→ DOCUMENT EXTRACT:
In Italy, who was it up to not so long ago that decided whether to give  money to the motion picture industry or not? The same guy who then received instructions from Berlusconi: “give me this dancer, that showgirl”… It’s a shame because while in other countries you have directors, people from the world of cinema, experts, who manage specific authorities, here you end up in the movies on other merits. I have always been astonished by the fact that, for instance, they put someone who has nothing to do with television in charge of television. I would appoint, I don’t know, Renzo Arbore, or Freccero, Marco Giusti, people like that… Here it does not work like that. So then cinema is connected to television, and what does television hinge on? On these people. The situation is hopeless, hopeless.

Do you think there is a way to repossess  culture …?

By making it, making it. By that I mean self-producing it. I do believe so. A while ago, the most important Arci society [i.e. Italian Cultural and Recreational Association] in Bologna, which had its own film library, was changing address, and threw away 16mm film cans in a dustbin and, since there was not enough room in the bin, next to it. A friend and I  went there with some sacks and took all we could. They were so-called “political” movies, produced in ’68. They were experimental, and they were extraordinary, with actors like GianMaria Volonté, Giulio Brogi and others who lent themselves to this kind of counter-information  cinema. But they did everything themselves, they distributed their works themselves, they created networks. I think this is the way to bring about a renaissance of culture. For instance, that pamphlet we made against Cofferati sold more than five thousand copies. And in Bologna it was distributed only in two bookshops, as a favor. The rest were carried by community centres throughout Italy.

Indeed, I bought it in a community center in Brescia.

That’s what I mean. Which one was it?

Magazzino 47, which is connected to Radio Onda d’Urto.

I have been to their parties twice. The last time I was there to introduce that booklet, and there were no fewer than five thousand young people. It was more than at the one held by  Radio Sherwood and, what’s more, it was not as commercial. So, I think we can take culture back  by involvement from the grassroots. Or by multifaceted cultural initiatives which should, however always be managed by their members. There are initiatives that are started by enthusiasts  and in the end they manage to survive and to find new spaces. In the long run, the same can hold true for  books, in my opinion.

And to what extent can the Web help? I ask because I consider the Web to be a double-edged sword in all this.

On the one hand the Web can be dangerous. One of the hazards is that, since everybody can express an opinion, it slides down to the lowest level. There is one self-styled literary critic who now and then spends time writing about me, persistently saying that I am homosexual. Besides the fact that nowadays it’s not a big deal, it’s not true. But how can you prove someone like that wrong? People sink to these depths. .
On the other hand, a lot of people without a voice have begun to find fame thanks to the Web. I have discovered a girl from Palermo who specializes in very short and striking stories. Her name is Alessandra Daniele. If you check on Carmilla, and you look for short stories, you’ll find them: they are very short and cruel. Being published online means not just that Alessandra is now famous everywhere, that she is now practically an idol, but also that she is about to have her own anthology published. So the Web has been useful. But one has to make works which are suited to the  Web. For instance, why do we – and we have been criticized for doing so  – publish novels online in serial form? Because we know very well that our readers do not read more than two pages at a time. Often they are connecting from the office and have little time to read everything. If I put up a fifty-page work, they won’t read it. But if it is serialized they will.

(Item position entries)
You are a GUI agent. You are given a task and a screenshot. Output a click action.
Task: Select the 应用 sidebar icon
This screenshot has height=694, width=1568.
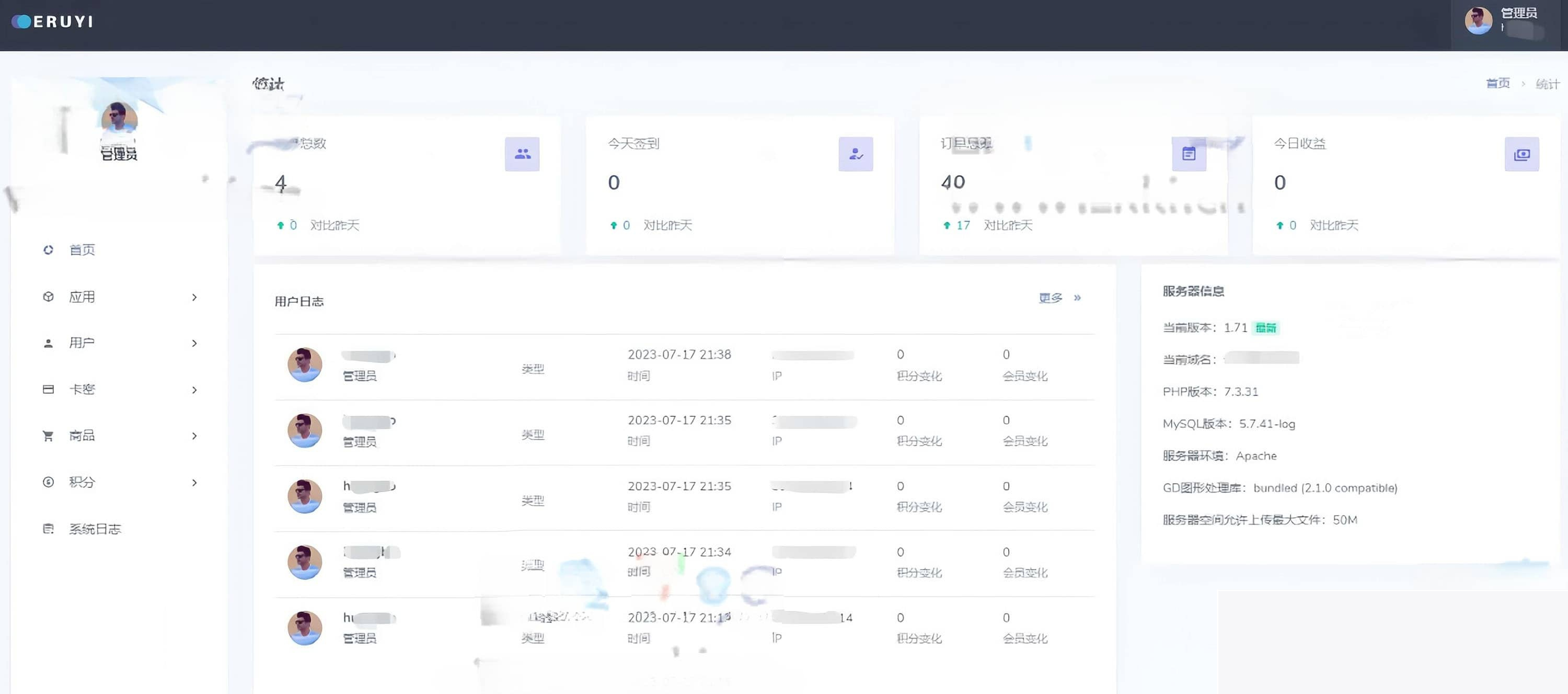[x=49, y=297]
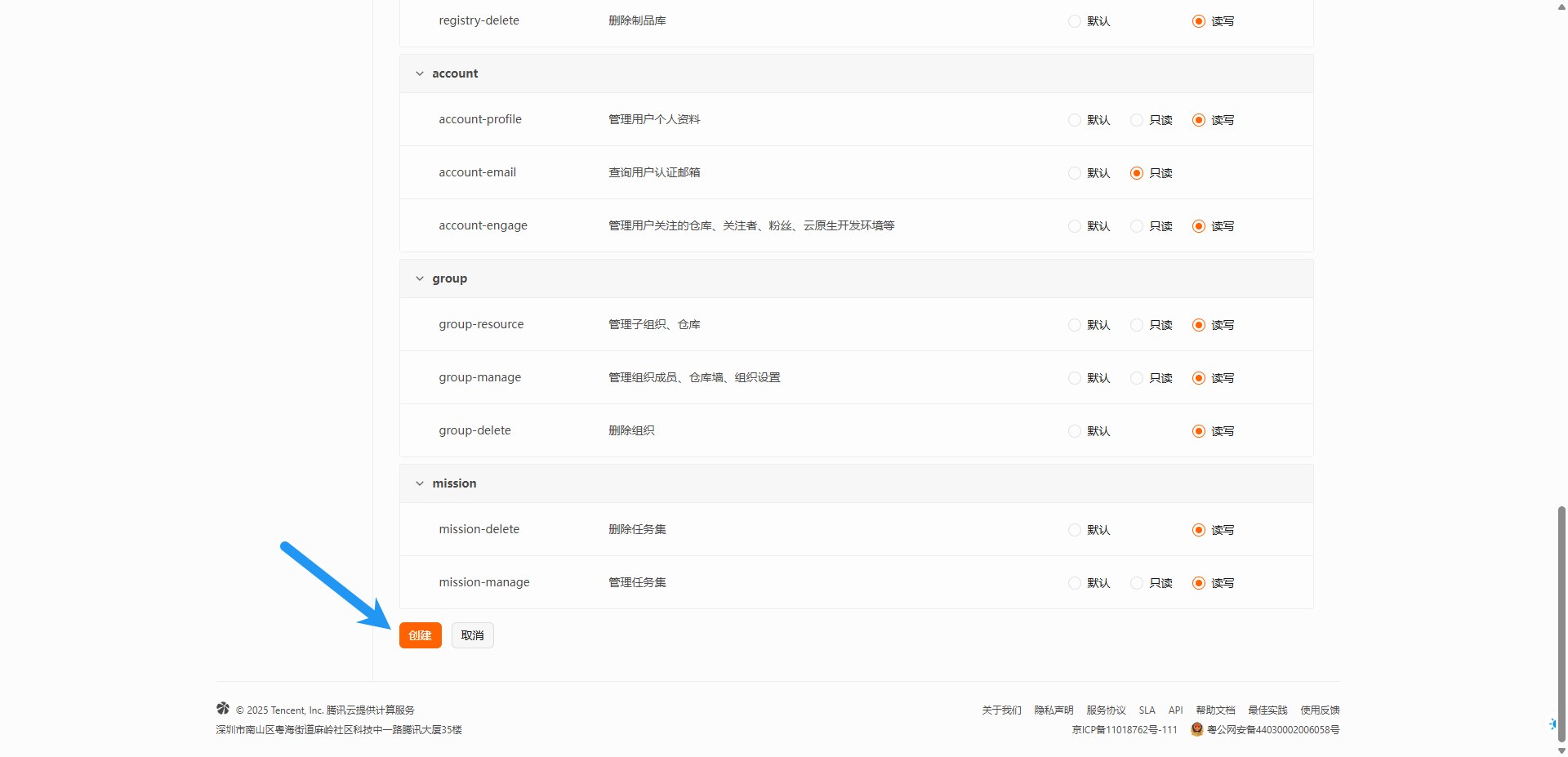Click the CNB logo icon in footer
Viewport: 1568px width, 757px height.
(x=223, y=708)
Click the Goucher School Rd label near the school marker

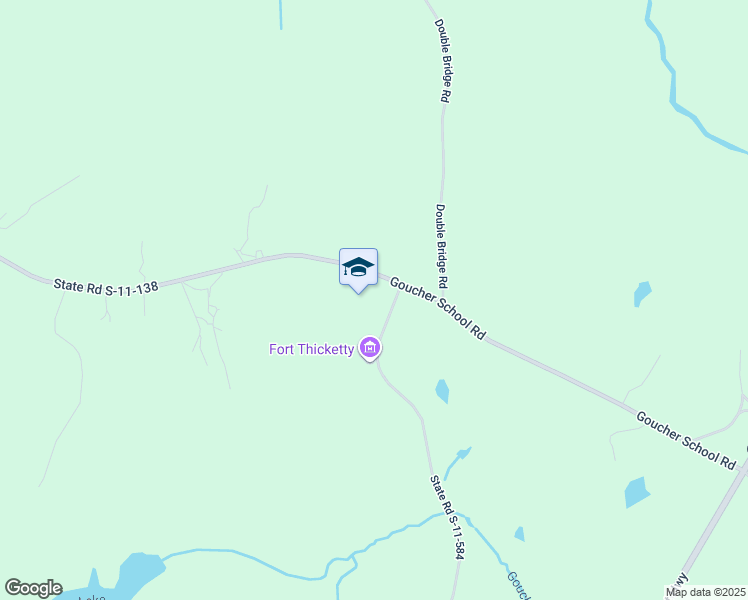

→ WHAT IS ASKED: Continue the interview about Italian cinema, self-produced culture and the Web, picking up right after its final sentence.

→ ANSWER FOR THE TASK:
Also because long reads  are not suited to the computer. Generally if someone is really interested, they download a file, and if it is very long, they print it.

All these people have never understood a thing. Umberto Eco compiled his encyclopedias on CDs. But who on earth has time to waste on a CD? Make something online, hyper textual, where you can skip from one thing to another.

Yes, through concept maps, so that you can have a look and if you are interested, you can refer to the bibliography or look something up… That is how internet works. In-depth analysis is always made from the written text, because it is impossible sit in front of a video and read for hours and hours.

For some people, who are by now cyborgs, it is possible. But, for instance, a book published online can be useful for those doing research about that text, but nobody would read a whole book. Who would read a book on television? It’s crazy. They have not yet understood a pretty basic concept: when we went from manuscripts to printing, content did not remain the same, the content of manuscripts was not merely copied out into printed form. It changed. So, I must change the content along with the medium. Internet cannot completely take over what was the heritage of literature. Even e-books (as we are seeing) are not very marketable: I sell five or six copies per year.

I think that he so-called crisis in literature, or more in general, crisis in culture, is actually stagnation. “Crisis” would even be a nice way to describe it; we would already be making progress.. Crisis indicates something bursting or, in any case,  a break with what went before.

A Crisis in any case produces literature. And literature is culture. But stagnation does not produce anything.

Do you think art – literature, specifically – can still have a revolutionary power?

No. It can raise awareness, but art has never had a real revolutionary power. It can be a trigger, though, it can spark consciousness; it can do that. And maybe, in times like these, that is a revolutionary power. I don’t believe that much in lectures in literature or in other art forms. Usually those who lecture do not convince. The thing they can do, instead, is to raise doubts, stimulate questions. They can do that. And genre fiction can do that too, we could say.

When it wants to, it manages to do so.

Actually, it has the advantage of not always being scrutinized by critics, always censored. Usually they let you write what you want. I know that from my own experience.

Does the development of an identity, in the sense of a  real identity, contribute to strengthening and so embracing culture, and therefore to  enrichment?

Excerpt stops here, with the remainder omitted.